I am constantly surprised by how pleasant and deeply reassuring it is to be in a space where people share honestly and vulnerably how a piece of media content has affected them—how they feel about what’s being shared, rather than what they think. Even if I disagree or am having a very different experience, I am nourished by the simple truth in their sharing. I know where they stand…we know where we stand with each other.
Again and again, someone articulates something I am feeling better than I could have myself. Feelings can be mysterious, we help each other access them and sort them out.
Feeling truly is healing. Life as a human in these times can be an isolating experience…we watch the news or our social media feeds and feel more and more alone. By coming together to share our embodied experience of the media, we knock down those walls of isolation and we relate! The mind can fragment, but the heart connects.
We can process difficult news together more easily because we co-regulate; we hold each other in the witnessing of the world’s pain. We open ourselves to watching or experiencing news that might be overwhelming to handle alone.
We learn about a lot of things that are going on that we might not have noticed because it’s not directly within our area of interest. Since March, we’ve looked at movie clips, grammy awards, celebrity outtakes, war photos…the variety of stimulus keeps us informed and broadens our horizons.
After several weeks of holding this beautiful space, I am more informed than I have in years and it feels really good. I had been avoiding and “titrating” difficult news because it triggered me and I couldn’t go on with my day. It all felt like “too much” for my small self, but working through our feelings together I feel emboldened, encouraged, and empowered.
As I get to know those of you who are coming regularly, I am beginning to really trust your perspective, your felt sense of things, your lived experience and how you bring that into the space. I am feeling more and more comfortable in the “we” that is doing the sensing as we make sense of the week’s news and culture through our bodies, minds, and hearts.
I hope you feel that, too. Now, on to this week’s prompt—warning: it’s a challenging one.
Tomorrow: Non-Linear Worlds and Destabilized Perception, Oh Dear!
Spoiler alert - I like to introduce the week’s topic and offer clips for those who don’t like surprises. If you do, you can wait until tomorrow to watch the below along with us.
Have you ever wondered if maybe there are parallel worlds happening simultaneously? Have you ever had the thought, or the feeling, that time isn’t quite as linear as it seems? Or that perhaps there are many dimensions of experience beyond what we can experience with our gross senses? I know you have.

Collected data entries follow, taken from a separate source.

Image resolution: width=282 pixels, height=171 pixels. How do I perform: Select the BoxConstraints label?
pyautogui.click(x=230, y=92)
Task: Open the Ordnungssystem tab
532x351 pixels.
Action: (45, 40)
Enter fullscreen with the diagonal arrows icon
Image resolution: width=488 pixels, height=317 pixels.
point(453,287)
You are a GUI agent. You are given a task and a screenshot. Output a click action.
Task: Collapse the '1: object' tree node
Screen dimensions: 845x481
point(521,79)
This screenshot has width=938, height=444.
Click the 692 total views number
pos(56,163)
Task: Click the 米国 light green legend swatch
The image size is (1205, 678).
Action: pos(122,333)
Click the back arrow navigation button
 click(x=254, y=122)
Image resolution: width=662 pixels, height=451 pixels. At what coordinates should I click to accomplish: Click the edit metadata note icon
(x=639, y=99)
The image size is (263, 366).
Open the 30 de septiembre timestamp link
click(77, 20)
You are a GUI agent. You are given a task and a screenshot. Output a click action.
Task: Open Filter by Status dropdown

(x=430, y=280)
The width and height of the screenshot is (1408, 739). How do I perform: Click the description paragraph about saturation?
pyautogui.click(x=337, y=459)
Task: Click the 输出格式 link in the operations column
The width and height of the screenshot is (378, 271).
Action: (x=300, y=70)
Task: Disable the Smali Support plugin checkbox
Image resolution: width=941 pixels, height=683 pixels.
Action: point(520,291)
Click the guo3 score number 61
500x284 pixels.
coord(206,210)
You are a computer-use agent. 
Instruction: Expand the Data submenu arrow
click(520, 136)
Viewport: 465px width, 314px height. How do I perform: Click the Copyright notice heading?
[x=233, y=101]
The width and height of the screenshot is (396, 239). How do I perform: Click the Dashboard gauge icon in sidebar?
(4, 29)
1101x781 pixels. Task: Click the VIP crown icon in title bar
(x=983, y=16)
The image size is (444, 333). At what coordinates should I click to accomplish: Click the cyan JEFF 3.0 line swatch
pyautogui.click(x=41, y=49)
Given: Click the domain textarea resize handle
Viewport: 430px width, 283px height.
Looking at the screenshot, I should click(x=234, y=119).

“What if there is a planet out there just like earth but in another galaxy? And what if there is another me out there having a different life?”
This week we’re going to tackle the fragmentation of media and how it mirrors the fragmentation of reality…in other words, how we’re moving into a chaos paradigm and the different ways we can cope with that.
The topic was inspired by the news today of the fall from grace of a fascinating and devious character in the Russian saga, Vladislav Surkov. Surkov went from being Putin’s right hand and the founder of “Putinism,” to being placed under house arrest for embezzlement. The press is seeing this as more evidence of the deterioration of Putin’s inner circle and weakening hold on power.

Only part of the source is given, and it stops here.